A host of existing venues will be used, meaning they will stretch for 350km across northern Italy from Cortina – one of the world’s iconic skiing locations – to Milan, with other “clusters” spread through the Alps.
Organisers say that avoiding new construction meets the sustainable brief for an event often accused of creating white elephants, but they admit it has added complexity too.
The first Olympics since the re-election of US President Donald Trump are set to be buffeted by global turbulence.
Italy has maintained that it will retain control of all security operations after it emerged that a branch of the US Immigration and Customs Enforcement (ICE) will be sent to Italy in an “advisory” role, sparking anger in the host nation.

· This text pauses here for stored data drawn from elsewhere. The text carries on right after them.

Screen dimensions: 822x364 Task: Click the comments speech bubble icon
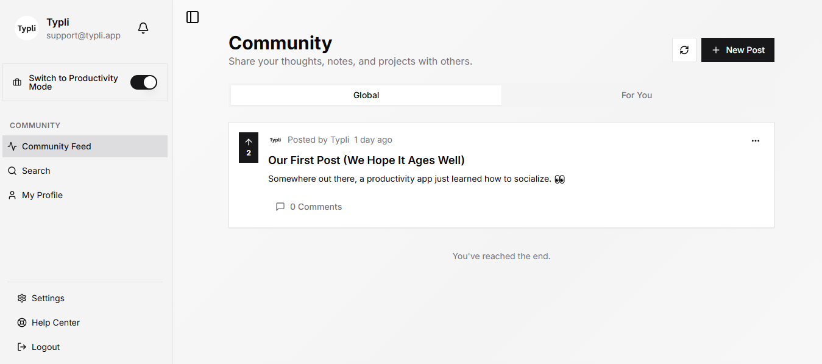[280, 207]
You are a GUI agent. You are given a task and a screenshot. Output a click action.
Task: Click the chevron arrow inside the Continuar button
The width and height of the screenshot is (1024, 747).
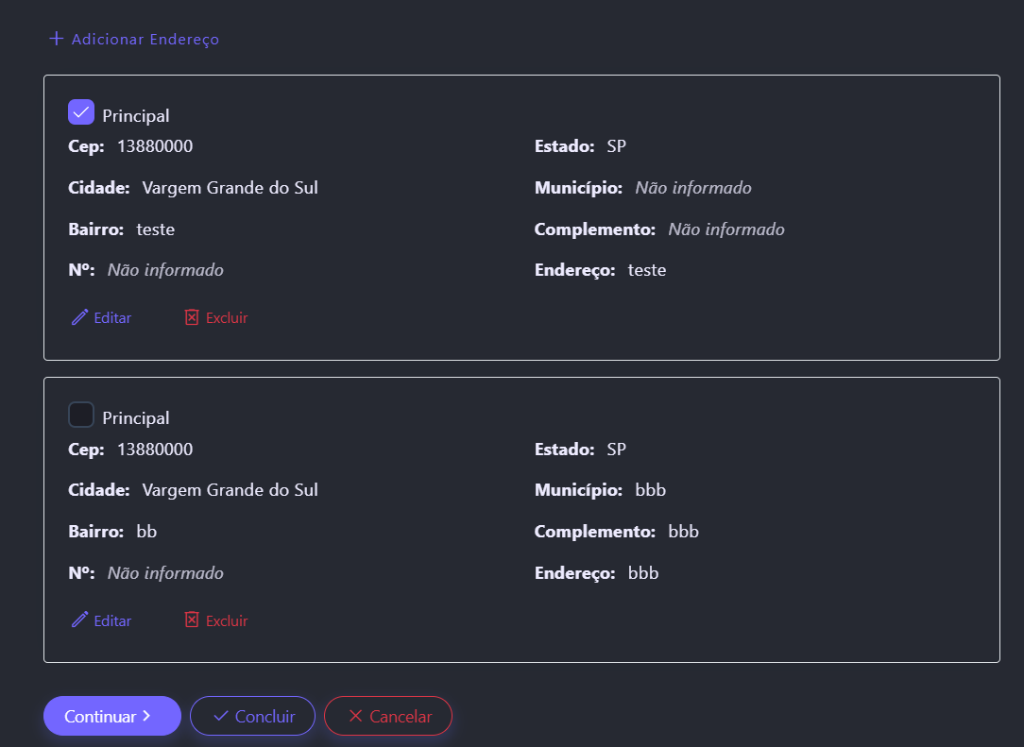146,716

Olympic power Russia’s team of just 13 must compete as neutrals, a sanction imposed by the International Olympic Committee after Moscow invaded Ukraine weeks after the last Winter Games in Beijing in 2022.

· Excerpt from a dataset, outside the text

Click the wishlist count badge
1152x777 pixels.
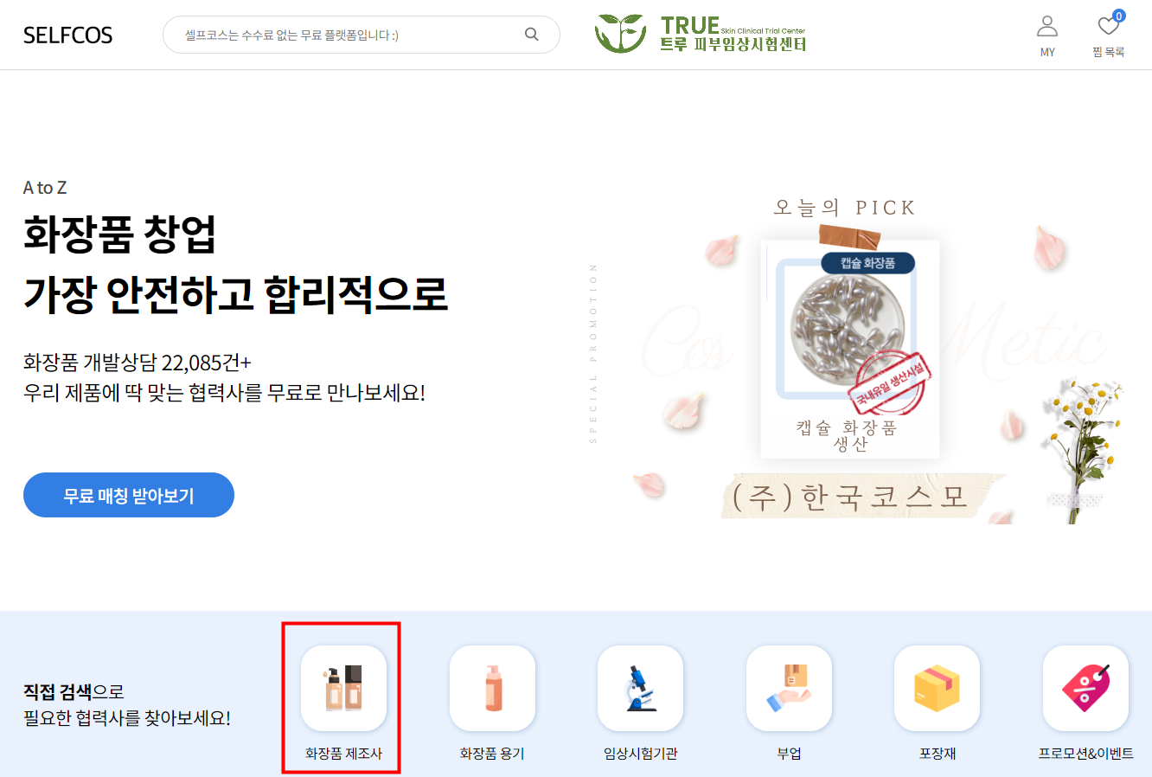click(x=1119, y=16)
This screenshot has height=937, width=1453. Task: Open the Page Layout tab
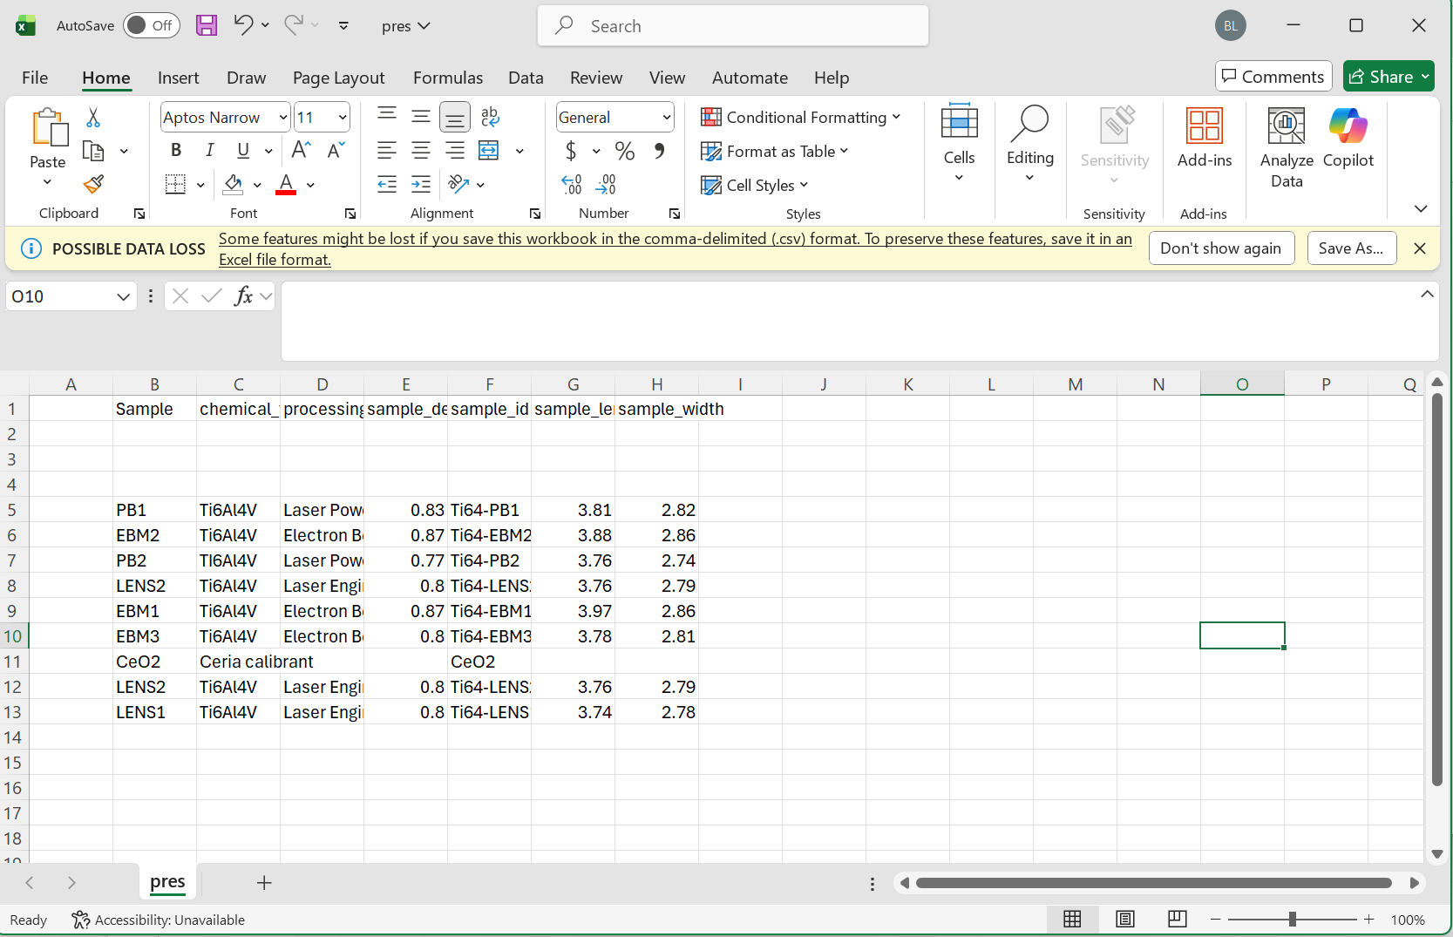tap(338, 78)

The sports programme begins on Wednesday, but the Games officially start two days later with a spectacular opening ceremony at the San Siro stadium in Milan featuring performances from US singer Mariah Carey and Italian opera star Andrea Bocelli.

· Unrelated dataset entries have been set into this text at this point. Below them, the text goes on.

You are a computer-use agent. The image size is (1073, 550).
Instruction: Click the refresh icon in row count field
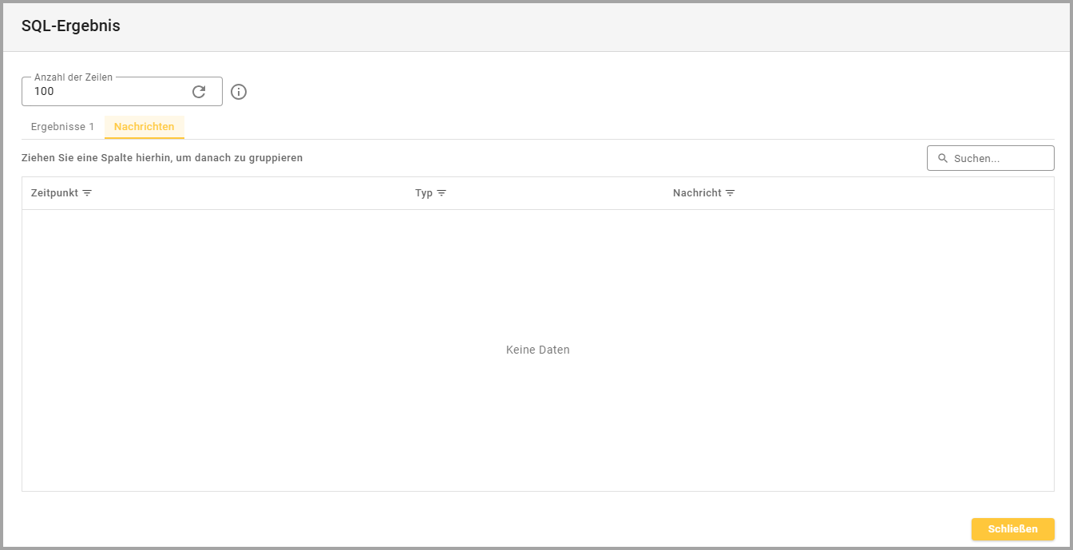click(199, 92)
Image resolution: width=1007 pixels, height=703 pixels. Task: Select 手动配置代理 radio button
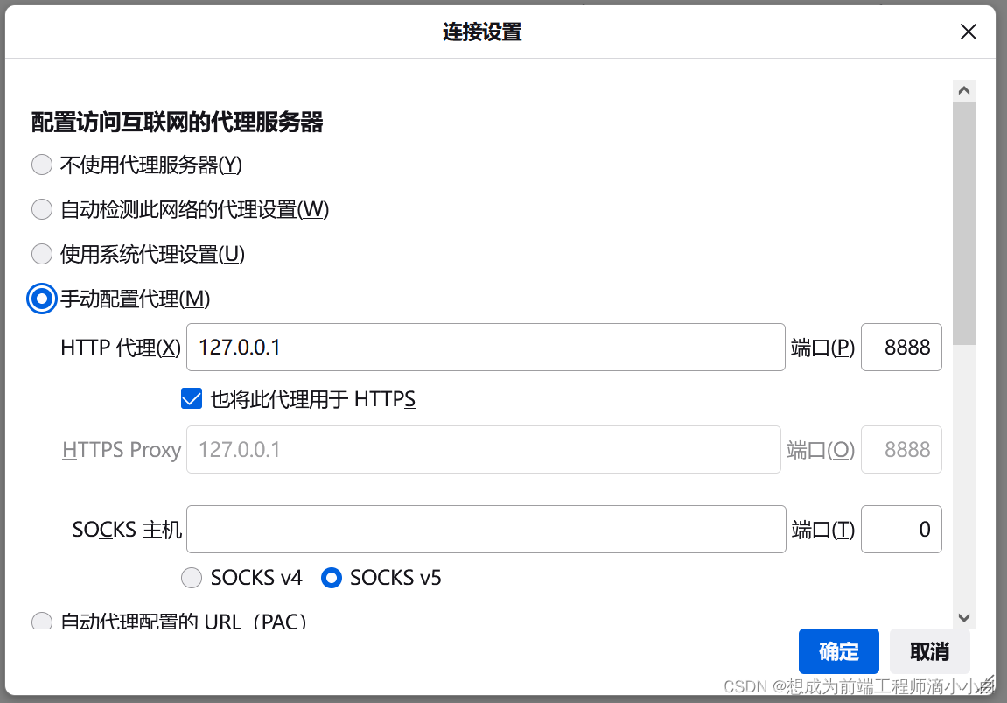pos(41,299)
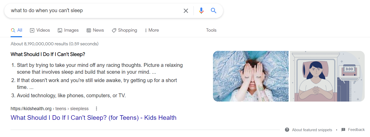
Task: Open the illustration of woman awake at 3:00
Action: click(x=327, y=76)
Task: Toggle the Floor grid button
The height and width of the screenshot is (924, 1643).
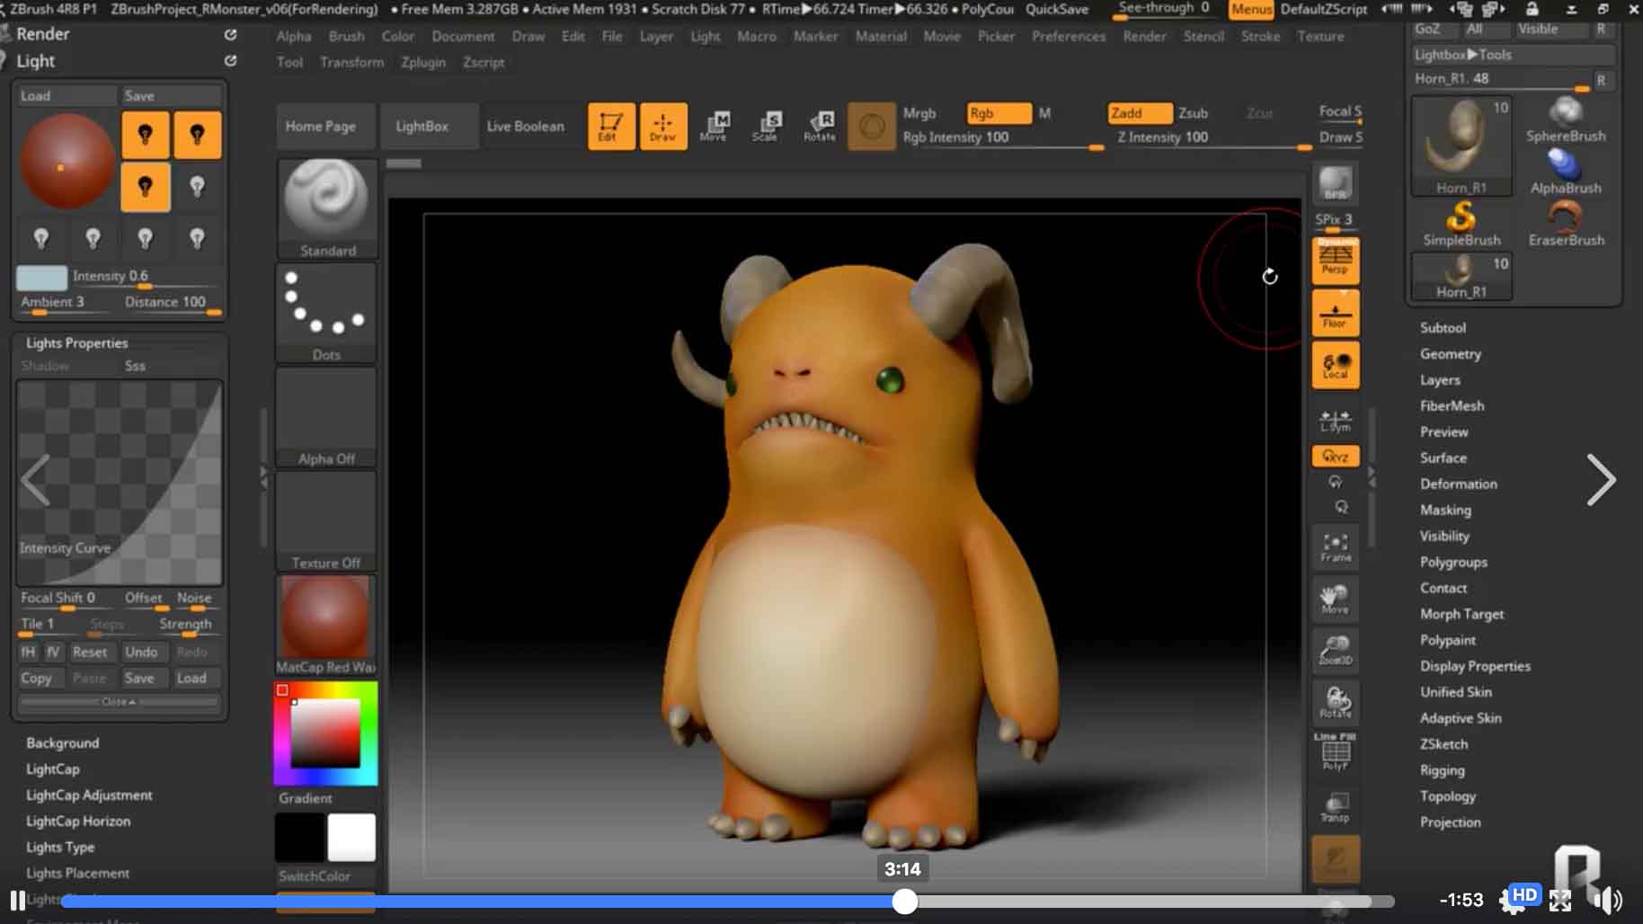Action: click(1335, 314)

When the full programme of sport gets under way, all eyes will be on Lindsey Vonn, whose comeback at 41 could be the storyline of this Olympics, provided she can recover from a knee injury she suffered in a World Cup race in Crans-Montana, Switzerland.
Vonn had insisted “my Olympic dream is not over”.
Also eagerly awaited is the men’s ice hockey competition, with stars from the National Hockey League (NHL) in the US and Canada – the world’s strongest – taking part for the first time since 2014.
Kirsty Coventry, the new IOC president, is also under scrutiny as she oversees her first Games since her election as the movement’s first woman leader in March.
Coventry admitted that the approach of using existing venues, which are often long distances apart, has complicated the task for organisers.
“I think initially we all thought, ‘Oh well, we’ll just have it be a little bit more dispersed because that’s more sustainable’. Yes, that is very true, but it has added additional complexities in the delivery of the Games,” the Zimbabwean said.
Two of the new venues, the sliding centre in Cortina for the bobsleigh, skeleton and luge events and the main ice hockey arena in Milan have caused the most headaches.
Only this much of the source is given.